PROBLEM TO WORK ON | Would you please copy every line from the records that contains the word "link"?

Stored items
#####

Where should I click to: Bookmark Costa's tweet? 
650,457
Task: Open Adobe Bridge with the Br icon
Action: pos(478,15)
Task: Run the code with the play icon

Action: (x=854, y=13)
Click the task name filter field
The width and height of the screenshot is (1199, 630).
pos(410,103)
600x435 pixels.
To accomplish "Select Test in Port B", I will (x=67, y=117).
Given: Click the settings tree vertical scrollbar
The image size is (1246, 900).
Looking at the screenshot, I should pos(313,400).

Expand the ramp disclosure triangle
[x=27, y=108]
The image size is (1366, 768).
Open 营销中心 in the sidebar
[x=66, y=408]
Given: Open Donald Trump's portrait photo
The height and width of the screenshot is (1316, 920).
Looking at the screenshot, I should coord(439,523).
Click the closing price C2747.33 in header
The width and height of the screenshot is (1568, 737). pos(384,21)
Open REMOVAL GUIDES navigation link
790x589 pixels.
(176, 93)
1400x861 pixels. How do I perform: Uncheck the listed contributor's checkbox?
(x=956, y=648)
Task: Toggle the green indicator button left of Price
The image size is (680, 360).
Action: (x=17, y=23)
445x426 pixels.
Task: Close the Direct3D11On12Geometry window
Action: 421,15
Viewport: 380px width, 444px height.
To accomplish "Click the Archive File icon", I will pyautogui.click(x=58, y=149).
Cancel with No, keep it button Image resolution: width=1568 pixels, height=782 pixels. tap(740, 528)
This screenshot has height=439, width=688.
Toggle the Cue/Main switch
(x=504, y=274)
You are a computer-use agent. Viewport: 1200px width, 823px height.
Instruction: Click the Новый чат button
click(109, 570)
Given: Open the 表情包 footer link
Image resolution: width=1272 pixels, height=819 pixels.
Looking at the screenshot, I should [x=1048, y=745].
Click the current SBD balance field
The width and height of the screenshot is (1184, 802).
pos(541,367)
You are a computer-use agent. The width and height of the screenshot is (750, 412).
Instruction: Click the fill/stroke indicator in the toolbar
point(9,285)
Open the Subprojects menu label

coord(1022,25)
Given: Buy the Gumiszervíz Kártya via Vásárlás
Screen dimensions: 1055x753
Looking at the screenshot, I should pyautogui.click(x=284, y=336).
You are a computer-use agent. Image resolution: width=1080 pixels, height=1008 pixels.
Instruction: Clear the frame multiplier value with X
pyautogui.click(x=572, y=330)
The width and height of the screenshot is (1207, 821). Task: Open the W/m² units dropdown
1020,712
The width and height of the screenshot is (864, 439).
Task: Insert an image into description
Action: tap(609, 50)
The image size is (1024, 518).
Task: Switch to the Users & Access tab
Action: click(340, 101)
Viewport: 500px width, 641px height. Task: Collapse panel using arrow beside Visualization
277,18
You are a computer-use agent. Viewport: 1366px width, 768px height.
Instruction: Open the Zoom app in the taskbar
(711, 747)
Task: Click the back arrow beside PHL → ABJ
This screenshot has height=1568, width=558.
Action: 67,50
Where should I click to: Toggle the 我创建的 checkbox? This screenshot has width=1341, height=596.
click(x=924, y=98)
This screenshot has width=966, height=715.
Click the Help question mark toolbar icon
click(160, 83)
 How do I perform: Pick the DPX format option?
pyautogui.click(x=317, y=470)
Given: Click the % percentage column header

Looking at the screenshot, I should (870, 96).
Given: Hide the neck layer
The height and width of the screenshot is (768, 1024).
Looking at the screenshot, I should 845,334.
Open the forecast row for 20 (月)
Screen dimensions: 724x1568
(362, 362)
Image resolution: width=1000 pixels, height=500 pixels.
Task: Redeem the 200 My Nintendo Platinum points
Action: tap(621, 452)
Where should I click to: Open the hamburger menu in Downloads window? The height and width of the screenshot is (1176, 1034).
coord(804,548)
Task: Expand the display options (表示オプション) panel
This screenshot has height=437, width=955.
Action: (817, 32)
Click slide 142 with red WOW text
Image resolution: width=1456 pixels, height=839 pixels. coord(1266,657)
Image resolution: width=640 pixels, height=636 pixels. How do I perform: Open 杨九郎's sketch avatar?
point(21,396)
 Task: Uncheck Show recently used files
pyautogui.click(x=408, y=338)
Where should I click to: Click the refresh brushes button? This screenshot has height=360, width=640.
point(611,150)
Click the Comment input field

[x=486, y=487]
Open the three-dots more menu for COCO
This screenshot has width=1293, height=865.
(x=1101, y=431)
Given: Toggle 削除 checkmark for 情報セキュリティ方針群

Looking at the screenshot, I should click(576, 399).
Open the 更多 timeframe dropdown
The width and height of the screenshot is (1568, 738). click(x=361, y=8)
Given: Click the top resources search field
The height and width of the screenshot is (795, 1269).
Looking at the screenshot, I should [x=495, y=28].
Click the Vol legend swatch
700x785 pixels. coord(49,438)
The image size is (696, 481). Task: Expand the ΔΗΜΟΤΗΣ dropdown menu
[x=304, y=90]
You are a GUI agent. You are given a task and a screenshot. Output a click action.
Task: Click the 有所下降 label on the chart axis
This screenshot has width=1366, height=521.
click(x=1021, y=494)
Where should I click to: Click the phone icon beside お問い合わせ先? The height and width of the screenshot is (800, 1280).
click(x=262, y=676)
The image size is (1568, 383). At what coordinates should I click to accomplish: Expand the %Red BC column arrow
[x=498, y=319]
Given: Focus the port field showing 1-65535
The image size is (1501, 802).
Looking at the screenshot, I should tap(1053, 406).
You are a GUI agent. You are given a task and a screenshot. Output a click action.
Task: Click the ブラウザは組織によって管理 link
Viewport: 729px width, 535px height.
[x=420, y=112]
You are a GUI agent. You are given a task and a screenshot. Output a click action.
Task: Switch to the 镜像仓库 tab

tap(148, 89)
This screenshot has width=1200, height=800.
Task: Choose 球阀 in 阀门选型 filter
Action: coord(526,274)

#####

EXPECTED OUTPUT |
Open REMOVAL GUIDES navigation link
Given: Open the 表情包 footer link
Task: Click the ブラウザは組織によって管理 link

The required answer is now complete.